_Data_
+++

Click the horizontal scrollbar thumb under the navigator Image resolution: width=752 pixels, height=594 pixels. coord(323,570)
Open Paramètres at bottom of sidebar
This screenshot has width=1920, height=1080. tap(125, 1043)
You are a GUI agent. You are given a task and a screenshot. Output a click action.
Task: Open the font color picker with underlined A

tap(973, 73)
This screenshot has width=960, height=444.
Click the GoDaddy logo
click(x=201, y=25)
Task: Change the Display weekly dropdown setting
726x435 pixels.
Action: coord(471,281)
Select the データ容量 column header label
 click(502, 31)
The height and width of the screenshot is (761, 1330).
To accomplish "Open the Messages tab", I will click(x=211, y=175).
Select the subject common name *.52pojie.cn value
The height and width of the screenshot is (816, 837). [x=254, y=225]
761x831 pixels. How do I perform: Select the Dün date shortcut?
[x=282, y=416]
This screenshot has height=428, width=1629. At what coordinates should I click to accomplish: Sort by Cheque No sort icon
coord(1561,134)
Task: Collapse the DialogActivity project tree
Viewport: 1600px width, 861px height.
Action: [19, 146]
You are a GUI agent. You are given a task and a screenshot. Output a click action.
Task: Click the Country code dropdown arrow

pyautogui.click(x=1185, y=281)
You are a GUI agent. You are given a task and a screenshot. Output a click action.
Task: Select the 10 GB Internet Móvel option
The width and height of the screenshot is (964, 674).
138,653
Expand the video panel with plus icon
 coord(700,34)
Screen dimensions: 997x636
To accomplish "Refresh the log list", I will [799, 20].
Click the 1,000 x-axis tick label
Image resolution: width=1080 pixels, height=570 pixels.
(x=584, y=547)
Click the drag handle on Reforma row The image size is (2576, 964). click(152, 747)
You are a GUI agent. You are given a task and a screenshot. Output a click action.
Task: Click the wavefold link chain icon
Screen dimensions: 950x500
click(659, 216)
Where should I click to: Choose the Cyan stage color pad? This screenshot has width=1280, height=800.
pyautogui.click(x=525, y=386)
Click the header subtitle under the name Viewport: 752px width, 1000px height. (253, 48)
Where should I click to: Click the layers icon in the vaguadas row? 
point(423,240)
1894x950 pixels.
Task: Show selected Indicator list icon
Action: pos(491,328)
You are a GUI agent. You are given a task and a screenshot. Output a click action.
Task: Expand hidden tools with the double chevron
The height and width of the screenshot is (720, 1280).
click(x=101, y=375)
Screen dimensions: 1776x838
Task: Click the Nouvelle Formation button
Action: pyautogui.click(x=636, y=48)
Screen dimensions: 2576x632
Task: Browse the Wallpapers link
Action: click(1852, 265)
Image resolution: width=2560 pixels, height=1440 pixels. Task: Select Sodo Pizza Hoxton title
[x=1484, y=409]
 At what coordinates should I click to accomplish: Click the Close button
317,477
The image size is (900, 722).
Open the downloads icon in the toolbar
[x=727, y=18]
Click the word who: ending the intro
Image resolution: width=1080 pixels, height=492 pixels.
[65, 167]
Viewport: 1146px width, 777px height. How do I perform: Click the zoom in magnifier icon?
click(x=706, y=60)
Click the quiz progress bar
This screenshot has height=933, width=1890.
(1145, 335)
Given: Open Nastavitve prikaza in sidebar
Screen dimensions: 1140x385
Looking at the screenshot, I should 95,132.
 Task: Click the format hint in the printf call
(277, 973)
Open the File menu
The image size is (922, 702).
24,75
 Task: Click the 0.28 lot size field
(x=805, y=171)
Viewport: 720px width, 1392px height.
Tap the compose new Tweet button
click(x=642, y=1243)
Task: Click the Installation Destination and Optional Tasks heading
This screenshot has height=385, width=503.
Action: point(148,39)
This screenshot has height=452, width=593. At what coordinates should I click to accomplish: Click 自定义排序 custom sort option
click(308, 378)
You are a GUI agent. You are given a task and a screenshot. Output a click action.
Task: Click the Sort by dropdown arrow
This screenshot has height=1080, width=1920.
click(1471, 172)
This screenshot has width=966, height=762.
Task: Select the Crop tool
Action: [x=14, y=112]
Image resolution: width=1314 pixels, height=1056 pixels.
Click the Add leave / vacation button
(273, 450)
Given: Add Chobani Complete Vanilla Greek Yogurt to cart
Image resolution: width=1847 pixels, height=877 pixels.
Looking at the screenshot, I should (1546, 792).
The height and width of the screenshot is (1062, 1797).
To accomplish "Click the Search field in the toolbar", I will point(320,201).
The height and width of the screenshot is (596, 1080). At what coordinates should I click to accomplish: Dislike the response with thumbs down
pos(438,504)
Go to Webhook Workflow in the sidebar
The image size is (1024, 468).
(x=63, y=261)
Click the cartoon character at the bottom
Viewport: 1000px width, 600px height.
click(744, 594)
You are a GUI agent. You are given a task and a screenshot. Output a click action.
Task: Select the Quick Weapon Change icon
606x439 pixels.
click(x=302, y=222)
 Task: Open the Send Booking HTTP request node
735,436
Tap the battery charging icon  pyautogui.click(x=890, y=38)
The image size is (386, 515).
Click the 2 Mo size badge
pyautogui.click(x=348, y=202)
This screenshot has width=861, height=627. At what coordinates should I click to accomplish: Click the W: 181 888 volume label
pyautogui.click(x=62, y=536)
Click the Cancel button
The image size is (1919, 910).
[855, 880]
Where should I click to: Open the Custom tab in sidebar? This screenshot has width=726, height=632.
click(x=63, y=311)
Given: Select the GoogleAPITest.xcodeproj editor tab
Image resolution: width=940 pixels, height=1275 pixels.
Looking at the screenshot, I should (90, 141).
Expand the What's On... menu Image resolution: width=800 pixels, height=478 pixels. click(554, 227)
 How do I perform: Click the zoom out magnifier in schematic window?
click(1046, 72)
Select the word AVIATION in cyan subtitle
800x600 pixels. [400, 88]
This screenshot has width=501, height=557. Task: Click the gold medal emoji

+++

Output each line of the records above exactly, beginning at the first, and stop once the line containing "Screen dimensions: 997x636" has been output.

Click the horizontal scrollbar thumb under the navigator Image resolution: width=752 pixels, height=594 pixels. coord(323,570)
Open Paramètres at bottom of sidebar
This screenshot has width=1920, height=1080. tap(125, 1043)
You are a GUI agent. You are given a task and a screenshot. Output a click action.
Task: Open the font color picker with underlined A

tap(973, 73)
This screenshot has width=960, height=444.
Click the GoDaddy logo
click(x=201, y=25)
Task: Change the Display weekly dropdown setting
726x435 pixels.
Action: coord(471,281)
Select the データ容量 column header label
 click(502, 31)
The height and width of the screenshot is (761, 1330).
To accomplish "Open the Messages tab", I will click(x=211, y=175).
Select the subject common name *.52pojie.cn value
The height and width of the screenshot is (816, 837). [x=254, y=225]
761x831 pixels. How do I perform: Select the Dün date shortcut?
[x=282, y=416]
This screenshot has height=428, width=1629. At what coordinates should I click to accomplish: Sort by Cheque No sort icon
coord(1561,134)
Task: Collapse the DialogActivity project tree
Viewport: 1600px width, 861px height.
Action: [19, 146]
You are a GUI agent. You are given a task and a screenshot. Output a click action.
Task: Click the Country code dropdown arrow

pyautogui.click(x=1185, y=281)
You are a GUI agent. You are given a task and a screenshot. Output a click action.
Task: Select the 10 GB Internet Móvel option
The width and height of the screenshot is (964, 674).
138,653
Expand the video panel with plus icon
 coord(700,34)
Screen dimensions: 997x636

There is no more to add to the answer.